Reframing an era: Were celebrated Pākehā portrait painters guilty of exploiting Māori?
From left: photograph of King Tāwhiao; portrait of Tāwhiao from 1885 by Gottfried Lindauer. Photos / Supplied
From the archives: In this 2019 feature from the New Zealand Listener archives, Sally Blundell explores whether celebrated Pākehā portrait painters Charles Goldie and Gottfried Lindauer were guilty of exploiting and romanticising Māori.
Artist Charles F Goldie leafs through a book on his tea break. Perched on a chair in the studio, his model, Waikato chief Pātara Te Tuhi, waits patiently. To his left, propped up on an easel, is what seems to be a completed portrait showing the celebrated chief sitting staunch and solemn in full traditional dress, the large hei-tiki, shark’s tooth earring and woven cloak signifying an aged but noble chief.
For readers of the 1901 issue of New Zealand Illustrated Magazine, the portrait ascribes to the romantic notion of a dying race, one of Goldie’s “rest-home Māoris” wrote one commentator, decked out in old-time cloaks, tiki and pendants. But there is something else going on here.
Holding his cup of tea, Te Tuhi appears relaxed. Below the cloak are glimpses of the rangatira’s everyday attire – cuffed trousers and leather shoes. Behind the artist is a neat pile of folded clothes: hat, shirt, waistcoat. For Goldie, says Roger Blackley, associate professor in art history at Victoria University of Wellington, the photo would have been good publicity, showing the world he had this very famous rangatira as a model, “but it would be wrong to say Te Tuhi is simply a passive prop in Goldie’s colonising agenda”.

Such portraits undoubtedly fed into the conception of a doomed but noble race. As lawyer Richard Singer wrote in 1903, Goldie’s work presents “a true and a brilliant impression not only of the habits and customs, but of the very character, the very life, the idiosyncrasies of nature and of feature of the Māori – characteristics that in a few short years it will no longer be possible to represent, for the old chiefs and chieftainesses, and the old warriors whom this artist chooses as his models, are the last of their race; the tattooed man is dying out.”
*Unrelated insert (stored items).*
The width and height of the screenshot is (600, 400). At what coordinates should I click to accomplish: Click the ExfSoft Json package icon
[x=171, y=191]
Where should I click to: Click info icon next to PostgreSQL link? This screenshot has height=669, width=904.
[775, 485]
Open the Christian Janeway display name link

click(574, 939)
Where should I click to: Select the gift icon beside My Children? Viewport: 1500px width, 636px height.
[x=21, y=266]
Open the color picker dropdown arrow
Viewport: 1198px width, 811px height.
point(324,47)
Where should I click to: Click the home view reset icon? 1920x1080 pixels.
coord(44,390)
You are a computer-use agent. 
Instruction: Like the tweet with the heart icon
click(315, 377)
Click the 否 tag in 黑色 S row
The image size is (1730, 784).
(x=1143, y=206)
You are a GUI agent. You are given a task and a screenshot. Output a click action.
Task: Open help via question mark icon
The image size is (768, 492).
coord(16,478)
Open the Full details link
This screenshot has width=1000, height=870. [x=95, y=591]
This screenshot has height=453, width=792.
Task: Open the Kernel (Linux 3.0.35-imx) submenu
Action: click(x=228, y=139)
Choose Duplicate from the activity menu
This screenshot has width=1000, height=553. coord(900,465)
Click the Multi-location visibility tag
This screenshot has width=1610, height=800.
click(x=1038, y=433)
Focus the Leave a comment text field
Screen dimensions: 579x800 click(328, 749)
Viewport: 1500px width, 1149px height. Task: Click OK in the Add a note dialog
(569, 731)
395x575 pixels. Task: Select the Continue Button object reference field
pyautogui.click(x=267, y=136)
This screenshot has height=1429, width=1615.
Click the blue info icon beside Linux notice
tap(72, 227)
For the colonisers, of course, the “dying race” line was convenient. As Blackley says, “How do you solve access to Māori resources or land? You solve it by the disappearance of the owner.” But, although derided by many contemporary art historians, these Victorian-era paintings also carried and continue to carry considerable value for Māori.
This was made apparent to Blackley when, as a curator at the Auckland Art Gallery, the Te Māori exhibition ended its spectacular run there in 1987. A collection of Māori portraits by Bohemian-born artist Gottfried Lindauer generated an outpouring of emotion among Māori visitors.

An accompanying exhibition of Goldie’s hyper-realist portraits of elderly Māori subjects was packed with awestruck Māori visitors. “Māori do have a real sense of ownership of this corpus of portraits,” says Blackley, “especially if they are related.”
In his new book, Galleries of Maoriland, Blackley explores the strangely uncharted territory of Māori reception of such works.
For them, these seemingly romanticised depictions of doomed “old-time” Māori were in fact testimony to survival, “and an essential link between past and present Māori culture”.